But ontop of that, I find that 'furry' is interesting since it gives you an extra 'flavor' that you wouldn't get with human characters.  It's basicly the same but not quite.  You can play with ears and tails as body language.  You can have clear visual differences in species that could point out that a step-parent of a family is obviously not biologically related to the rest of the family.  Same with adoption.  You can look and know, you don't even have to ask.

For simple medical treatment like stitches you'd likely need a blatently obvious patch of fur shaved off.  Fleas as a regular concern of spreading in schools.  Different species traits clashing, like a feline that purrs loud and ALWAYS when he's asleep, much to the irate of his canine partner who has to put up with 130lbs of purr machine muzzled into his ear every, single, damn, night.

How about using dyes to change the presentation of your fur to appear like a different species or breed?  Or teens blowing $300 to dye flames into their tail, when it will grow out and fade in 3-6 weeks, only to have their parents go 'WHAT THE HELL IS THAT?'?
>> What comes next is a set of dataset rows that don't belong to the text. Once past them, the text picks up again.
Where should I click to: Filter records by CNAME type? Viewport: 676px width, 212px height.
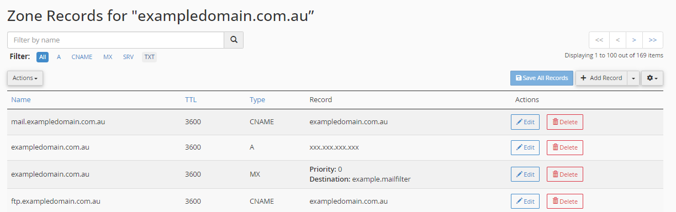tap(82, 57)
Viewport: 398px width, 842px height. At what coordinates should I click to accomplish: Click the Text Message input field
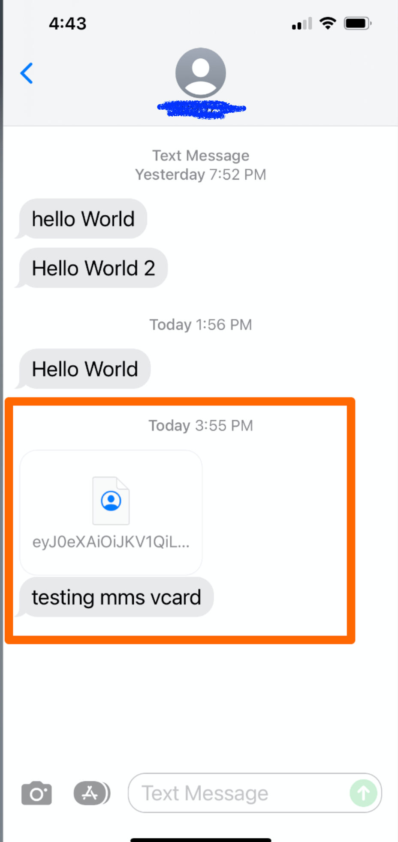pos(255,793)
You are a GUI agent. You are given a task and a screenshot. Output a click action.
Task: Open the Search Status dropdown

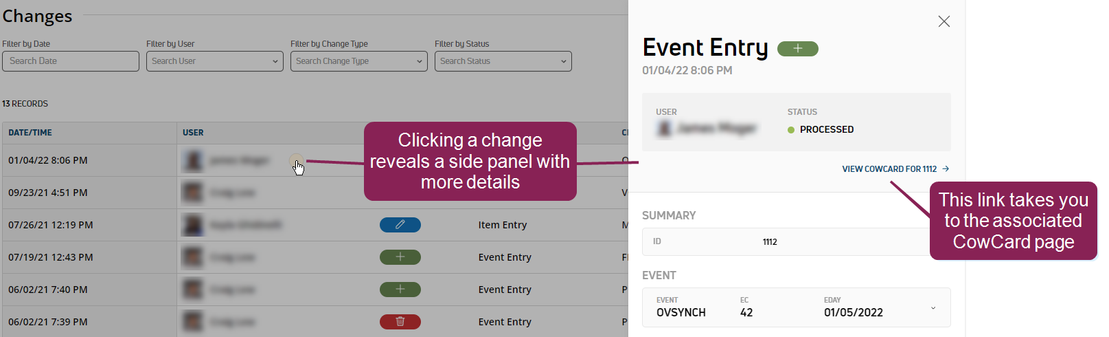click(503, 61)
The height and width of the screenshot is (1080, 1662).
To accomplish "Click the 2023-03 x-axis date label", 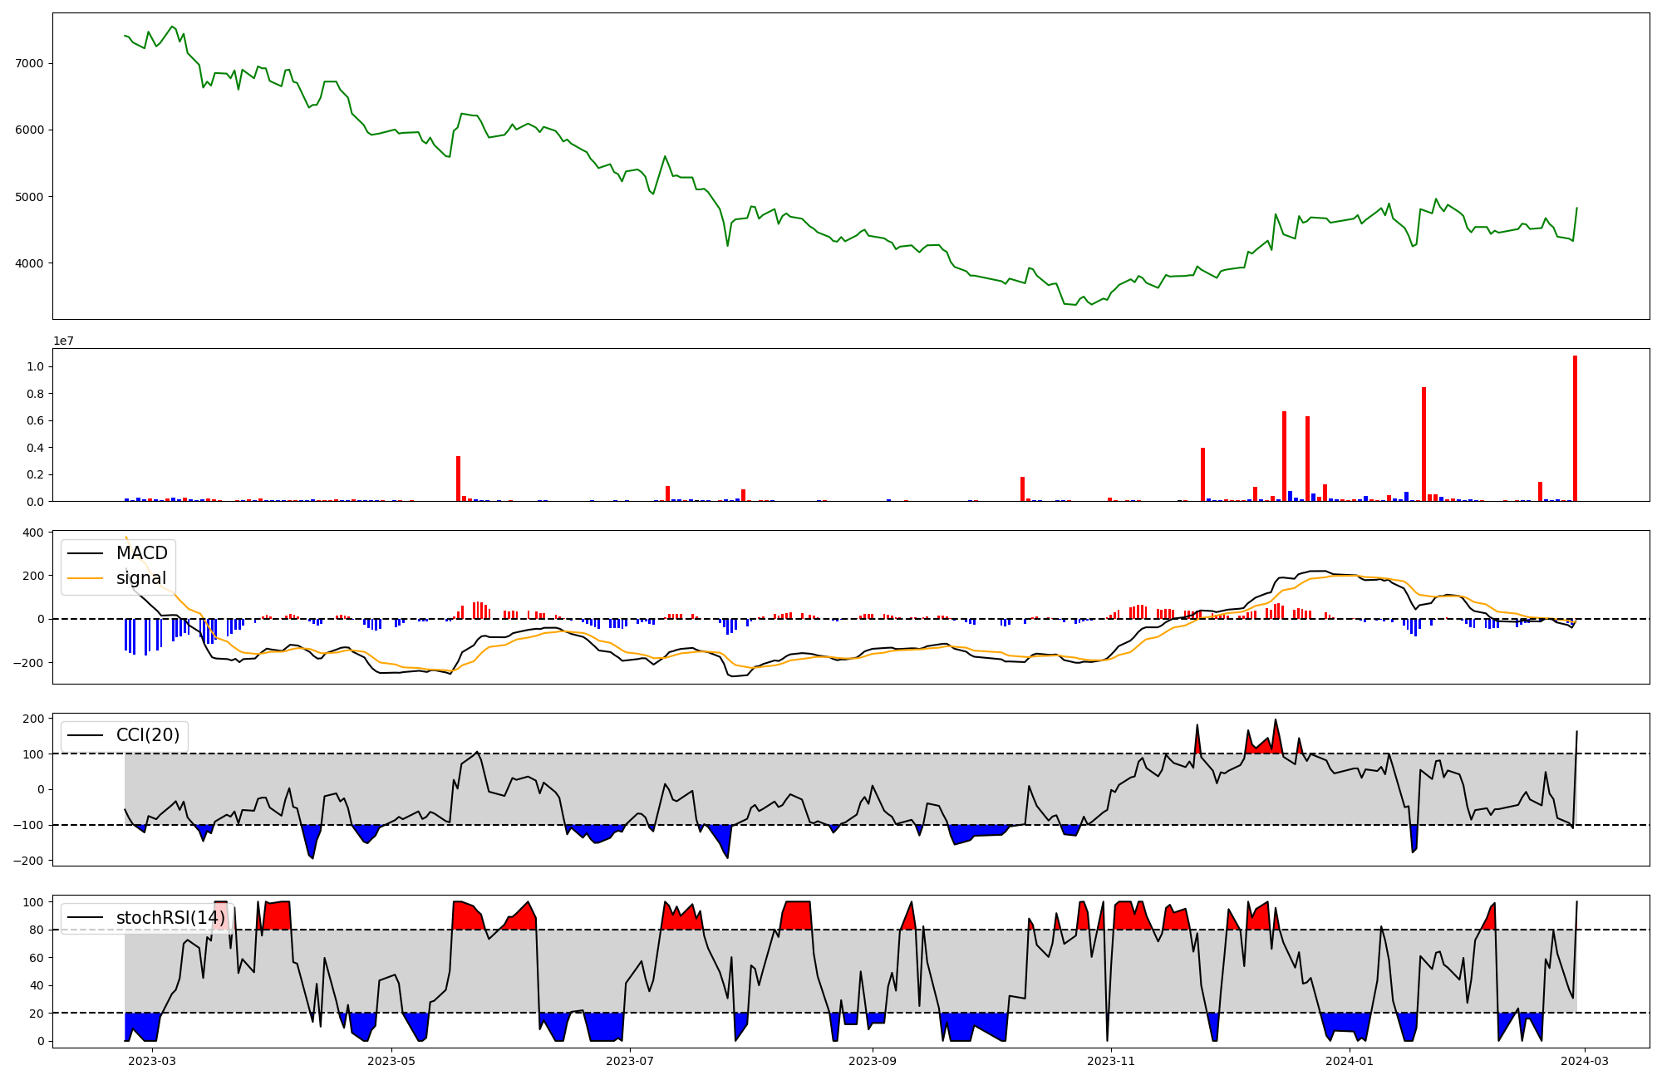I will pos(153,1061).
I'm actually musing around the idea for a story of a snow leopard soldier who returns from Iraq with his tail blown off down tot he last 3 inches, now having to adapt to the signifigant change in counter-weight that he's taken for granted for the last 20 years.

...But, you know, most people would probably just write 'paws' instead of 'hands' and be done with it. ^^;;;


----------



## Carenath (May 4, 2009)

Chanticleer said:


> Hi,
> 
> I've noticed there are a few trends which keep on showing up in anthro stories and I was wondering if anyone else had noticed them.
> 
> ...


I've always chalked that down to the general bitterness that flows through some elements of the furry fandom.
It is a little ironic that furries can be so misanthropic yet they make their characters half-human.. I would suspect most of these bitter furs see humanity in a negative light through their own morals and experiences.

Consider this... it is safe to say that many members of the human race are particularly intolerent of anything that isnt 'normal' for their society. This closed minded, intolerent and small attitude.. the lack of tolerence for not being like them, probably shapes their views on humanity as a whole, so they choose to put humanity down in their stories as a way of venting their frustrations against a society that doesnt accept them for who they are.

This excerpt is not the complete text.